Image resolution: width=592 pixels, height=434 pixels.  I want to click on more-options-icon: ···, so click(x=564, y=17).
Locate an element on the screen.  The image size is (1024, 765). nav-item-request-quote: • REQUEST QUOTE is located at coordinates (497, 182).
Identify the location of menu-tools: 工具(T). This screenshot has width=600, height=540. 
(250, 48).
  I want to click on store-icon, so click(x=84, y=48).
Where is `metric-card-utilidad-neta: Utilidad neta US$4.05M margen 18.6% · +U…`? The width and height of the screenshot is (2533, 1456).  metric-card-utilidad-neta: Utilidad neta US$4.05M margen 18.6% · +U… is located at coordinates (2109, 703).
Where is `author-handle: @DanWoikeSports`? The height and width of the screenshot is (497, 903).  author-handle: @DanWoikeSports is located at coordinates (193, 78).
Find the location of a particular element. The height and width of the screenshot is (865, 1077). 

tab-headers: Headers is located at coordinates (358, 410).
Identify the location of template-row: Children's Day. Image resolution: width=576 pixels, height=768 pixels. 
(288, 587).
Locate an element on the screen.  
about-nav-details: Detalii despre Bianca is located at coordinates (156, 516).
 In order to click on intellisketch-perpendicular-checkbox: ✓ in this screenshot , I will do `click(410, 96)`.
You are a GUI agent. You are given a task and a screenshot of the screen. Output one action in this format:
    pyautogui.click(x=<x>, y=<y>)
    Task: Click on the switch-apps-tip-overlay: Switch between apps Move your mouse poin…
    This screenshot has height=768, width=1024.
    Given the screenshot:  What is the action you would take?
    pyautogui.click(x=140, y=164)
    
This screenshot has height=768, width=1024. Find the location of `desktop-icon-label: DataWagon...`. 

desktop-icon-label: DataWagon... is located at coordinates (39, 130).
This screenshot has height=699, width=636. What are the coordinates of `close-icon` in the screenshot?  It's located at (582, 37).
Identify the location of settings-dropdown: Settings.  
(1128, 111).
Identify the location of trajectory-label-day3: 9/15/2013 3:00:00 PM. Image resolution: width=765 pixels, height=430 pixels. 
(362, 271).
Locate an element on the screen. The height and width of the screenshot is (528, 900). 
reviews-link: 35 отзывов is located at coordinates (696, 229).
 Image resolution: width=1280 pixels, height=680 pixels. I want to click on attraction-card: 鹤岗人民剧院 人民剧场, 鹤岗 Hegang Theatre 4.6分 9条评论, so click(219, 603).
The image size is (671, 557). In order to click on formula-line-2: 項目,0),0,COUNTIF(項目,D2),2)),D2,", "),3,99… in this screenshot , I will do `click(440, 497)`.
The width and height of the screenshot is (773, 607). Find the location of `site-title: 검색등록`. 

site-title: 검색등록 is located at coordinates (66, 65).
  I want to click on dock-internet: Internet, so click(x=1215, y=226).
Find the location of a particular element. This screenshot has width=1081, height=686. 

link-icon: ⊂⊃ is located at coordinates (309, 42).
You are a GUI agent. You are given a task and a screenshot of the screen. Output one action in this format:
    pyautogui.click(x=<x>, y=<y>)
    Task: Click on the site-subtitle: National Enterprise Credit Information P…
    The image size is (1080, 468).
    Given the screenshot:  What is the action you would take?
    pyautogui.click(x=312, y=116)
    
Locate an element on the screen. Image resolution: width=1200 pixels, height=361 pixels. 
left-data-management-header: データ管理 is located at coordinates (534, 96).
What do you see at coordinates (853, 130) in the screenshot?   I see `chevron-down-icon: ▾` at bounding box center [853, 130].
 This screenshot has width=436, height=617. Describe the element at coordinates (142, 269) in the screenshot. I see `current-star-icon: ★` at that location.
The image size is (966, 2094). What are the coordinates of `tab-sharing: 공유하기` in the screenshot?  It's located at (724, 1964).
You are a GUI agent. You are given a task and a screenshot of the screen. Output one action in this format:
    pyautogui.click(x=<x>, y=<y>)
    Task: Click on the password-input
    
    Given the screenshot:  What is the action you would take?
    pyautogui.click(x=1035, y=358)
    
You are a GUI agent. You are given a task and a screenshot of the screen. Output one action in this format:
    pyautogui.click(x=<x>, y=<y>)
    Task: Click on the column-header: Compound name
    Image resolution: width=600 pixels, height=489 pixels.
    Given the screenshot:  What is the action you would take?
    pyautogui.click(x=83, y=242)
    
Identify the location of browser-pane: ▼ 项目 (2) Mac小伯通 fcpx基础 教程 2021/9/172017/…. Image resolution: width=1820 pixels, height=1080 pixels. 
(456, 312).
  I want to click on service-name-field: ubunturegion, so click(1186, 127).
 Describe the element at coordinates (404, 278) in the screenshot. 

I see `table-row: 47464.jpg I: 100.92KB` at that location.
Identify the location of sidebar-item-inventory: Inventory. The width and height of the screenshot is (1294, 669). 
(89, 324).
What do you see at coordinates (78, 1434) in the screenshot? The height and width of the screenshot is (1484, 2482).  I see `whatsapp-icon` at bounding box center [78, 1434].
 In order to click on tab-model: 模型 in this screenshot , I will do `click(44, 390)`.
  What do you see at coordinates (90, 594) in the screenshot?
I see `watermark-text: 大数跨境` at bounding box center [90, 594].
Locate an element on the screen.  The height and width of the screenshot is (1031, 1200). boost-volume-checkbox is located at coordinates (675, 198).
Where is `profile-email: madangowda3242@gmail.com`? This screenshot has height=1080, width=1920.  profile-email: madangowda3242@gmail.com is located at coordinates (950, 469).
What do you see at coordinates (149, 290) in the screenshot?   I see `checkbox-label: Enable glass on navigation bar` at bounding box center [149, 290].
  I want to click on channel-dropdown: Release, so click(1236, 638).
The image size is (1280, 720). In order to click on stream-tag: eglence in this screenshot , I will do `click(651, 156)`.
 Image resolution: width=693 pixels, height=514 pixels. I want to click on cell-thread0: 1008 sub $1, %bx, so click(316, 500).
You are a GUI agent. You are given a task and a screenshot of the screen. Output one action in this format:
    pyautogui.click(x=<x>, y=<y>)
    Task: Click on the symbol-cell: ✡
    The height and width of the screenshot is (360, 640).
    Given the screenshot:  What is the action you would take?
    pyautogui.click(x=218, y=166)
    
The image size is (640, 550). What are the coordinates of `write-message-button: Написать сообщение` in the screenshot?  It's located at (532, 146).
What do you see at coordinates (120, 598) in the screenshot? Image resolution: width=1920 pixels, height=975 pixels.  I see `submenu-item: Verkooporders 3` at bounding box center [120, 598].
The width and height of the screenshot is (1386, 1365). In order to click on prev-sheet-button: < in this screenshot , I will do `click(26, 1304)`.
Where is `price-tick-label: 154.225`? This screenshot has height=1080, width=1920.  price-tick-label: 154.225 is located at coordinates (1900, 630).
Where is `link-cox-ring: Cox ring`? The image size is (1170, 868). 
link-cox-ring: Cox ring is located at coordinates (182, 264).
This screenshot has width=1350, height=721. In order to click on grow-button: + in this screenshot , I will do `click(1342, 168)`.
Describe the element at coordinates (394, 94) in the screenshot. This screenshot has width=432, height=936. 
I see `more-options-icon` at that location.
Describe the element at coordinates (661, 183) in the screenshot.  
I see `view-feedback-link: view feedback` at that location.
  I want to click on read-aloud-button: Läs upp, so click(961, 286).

- GOAL OF THE EXERCISE -
Can you extract every one of the records above, word for word and unchanged?

- FINISHED TASK -
Image resolution: width=592 pixels, height=434 pixels.  I want to click on more-options-icon: ···, so click(x=564, y=17).
Locate an element on the screen.  The image size is (1024, 765). nav-item-request-quote: • REQUEST QUOTE is located at coordinates (497, 182).
Identify the location of menu-tools: 工具(T). This screenshot has width=600, height=540. 
(250, 48).
  I want to click on store-icon, so click(x=84, y=48).
Where is `metric-card-utilidad-neta: Utilidad neta US$4.05M margen 18.6% · +U…`? The width and height of the screenshot is (2533, 1456).  metric-card-utilidad-neta: Utilidad neta US$4.05M margen 18.6% · +U… is located at coordinates (2109, 703).
Where is `author-handle: @DanWoikeSports`? The height and width of the screenshot is (497, 903).  author-handle: @DanWoikeSports is located at coordinates (193, 78).
Find the location of a particular element. The height and width of the screenshot is (865, 1077). 

tab-headers: Headers is located at coordinates (358, 410).
Identify the location of template-row: Children's Day. Image resolution: width=576 pixels, height=768 pixels. 
(288, 587).
Locate an element on the screen.  
about-nav-details: Detalii despre Bianca is located at coordinates (156, 516).
 In order to click on intellisketch-perpendicular-checkbox: ✓ in this screenshot , I will do `click(410, 96)`.
You are a GUI agent. You are given a task and a screenshot of the screen. Output one action in this format:
    pyautogui.click(x=<x>, y=<y>)
    Task: Click on the switch-apps-tip-overlay: Switch between apps Move your mouse poin…
    This screenshot has height=768, width=1024.
    Given the screenshot:  What is the action you would take?
    pyautogui.click(x=140, y=164)
    
This screenshot has height=768, width=1024. Find the location of `desktop-icon-label: DataWagon...`. 

desktop-icon-label: DataWagon... is located at coordinates (39, 130).
This screenshot has height=699, width=636. What are the coordinates of `close-icon` in the screenshot?  It's located at (582, 37).
Identify the location of settings-dropdown: Settings.  
(1128, 111).
Identify the location of trajectory-label-day3: 9/15/2013 3:00:00 PM. Image resolution: width=765 pixels, height=430 pixels. 
(362, 271).
Locate an element on the screen. The height and width of the screenshot is (528, 900). 
reviews-link: 35 отзывов is located at coordinates (696, 229).
 Image resolution: width=1280 pixels, height=680 pixels. I want to click on attraction-card: 鹤岗人民剧院 人民剧场, 鹤岗 Hegang Theatre 4.6分 9条评论, so click(219, 603).
The image size is (671, 557). In order to click on formula-line-2: 項目,0),0,COUNTIF(項目,D2),2)),D2,", "),3,99… in this screenshot , I will do `click(440, 497)`.
The width and height of the screenshot is (773, 607). Find the location of `site-title: 검색등록`. 

site-title: 검색등록 is located at coordinates (66, 65).
  I want to click on dock-internet: Internet, so click(x=1215, y=226).
Find the location of a particular element. This screenshot has width=1081, height=686. 

link-icon: ⊂⊃ is located at coordinates (309, 42).
You are a GUI agent. You are given a task and a screenshot of the screen. Output one action in this format:
    pyautogui.click(x=<x>, y=<y>)
    Task: Click on the site-subtitle: National Enterprise Credit Information P…
    The image size is (1080, 468).
    Given the screenshot:  What is the action you would take?
    pyautogui.click(x=312, y=116)
    
Locate an element on the screen. Image resolution: width=1200 pixels, height=361 pixels. 
left-data-management-header: データ管理 is located at coordinates (534, 96).
What do you see at coordinates (853, 130) in the screenshot?   I see `chevron-down-icon: ▾` at bounding box center [853, 130].
 This screenshot has width=436, height=617. Describe the element at coordinates (142, 269) in the screenshot. I see `current-star-icon: ★` at that location.
The image size is (966, 2094). What are the coordinates of `tab-sharing: 공유하기` in the screenshot?  It's located at (724, 1964).
You are a GUI agent. You are given a task and a screenshot of the screen. Output one action in this format:
    pyautogui.click(x=<x>, y=<y>)
    Task: Click on the password-input
    
    Given the screenshot:  What is the action you would take?
    pyautogui.click(x=1035, y=358)
    
You are a GUI agent. You are given a task and a screenshot of the screen. Output one action in this format:
    pyautogui.click(x=<x>, y=<y>)
    Task: Click on the column-header: Compound name
    Image resolution: width=600 pixels, height=489 pixels.
    Given the screenshot:  What is the action you would take?
    pyautogui.click(x=83, y=242)
    
Identify the location of browser-pane: ▼ 项目 (2) Mac小伯通 fcpx基础 教程 2021/9/172017/…. Image resolution: width=1820 pixels, height=1080 pixels. 
(456, 312).
  I want to click on service-name-field: ubunturegion, so click(1186, 127).
 Describe the element at coordinates (404, 278) in the screenshot. 

I see `table-row: 47464.jpg I: 100.92KB` at that location.
Identify the location of sidebar-item-inventory: Inventory. The width and height of the screenshot is (1294, 669). 
(89, 324).
What do you see at coordinates (78, 1434) in the screenshot? The height and width of the screenshot is (1484, 2482).  I see `whatsapp-icon` at bounding box center [78, 1434].
 In order to click on tab-model: 模型 in this screenshot , I will do `click(44, 390)`.
  What do you see at coordinates (90, 594) in the screenshot?
I see `watermark-text: 大数跨境` at bounding box center [90, 594].
Locate an element on the screen.  The height and width of the screenshot is (1031, 1200). boost-volume-checkbox is located at coordinates (675, 198).
Where is `profile-email: madangowda3242@gmail.com`? This screenshot has height=1080, width=1920.  profile-email: madangowda3242@gmail.com is located at coordinates (950, 469).
What do you see at coordinates (149, 290) in the screenshot?   I see `checkbox-label: Enable glass on navigation bar` at bounding box center [149, 290].
  I want to click on channel-dropdown: Release, so click(1236, 638).
The image size is (1280, 720). In order to click on stream-tag: eglence in this screenshot , I will do `click(651, 156)`.
 Image resolution: width=693 pixels, height=514 pixels. I want to click on cell-thread0: 1008 sub $1, %bx, so click(316, 500).
You are a GUI agent. You are given a task and a screenshot of the screen. Output one action in this format:
    pyautogui.click(x=<x>, y=<y>)
    Task: Click on the symbol-cell: ✡
    The height and width of the screenshot is (360, 640).
    Given the screenshot:  What is the action you would take?
    pyautogui.click(x=218, y=166)
    
The image size is (640, 550). What are the coordinates of `write-message-button: Написать сообщение` in the screenshot?  It's located at (532, 146).
What do you see at coordinates (120, 598) in the screenshot? Image resolution: width=1920 pixels, height=975 pixels.  I see `submenu-item: Verkooporders 3` at bounding box center [120, 598].
The width and height of the screenshot is (1386, 1365). In order to click on prev-sheet-button: < in this screenshot , I will do `click(26, 1304)`.
Where is `price-tick-label: 154.225`? This screenshot has height=1080, width=1920.  price-tick-label: 154.225 is located at coordinates (1900, 630).
Where is `link-cox-ring: Cox ring`? The image size is (1170, 868). 
link-cox-ring: Cox ring is located at coordinates (182, 264).
This screenshot has width=1350, height=721. In order to click on grow-button: + in this screenshot , I will do `click(1342, 168)`.
Describe the element at coordinates (394, 94) in the screenshot. This screenshot has width=432, height=936. 
I see `more-options-icon` at that location.
Describe the element at coordinates (661, 183) in the screenshot.  
I see `view-feedback-link: view feedback` at that location.
  I want to click on read-aloud-button: Läs upp, so click(961, 286).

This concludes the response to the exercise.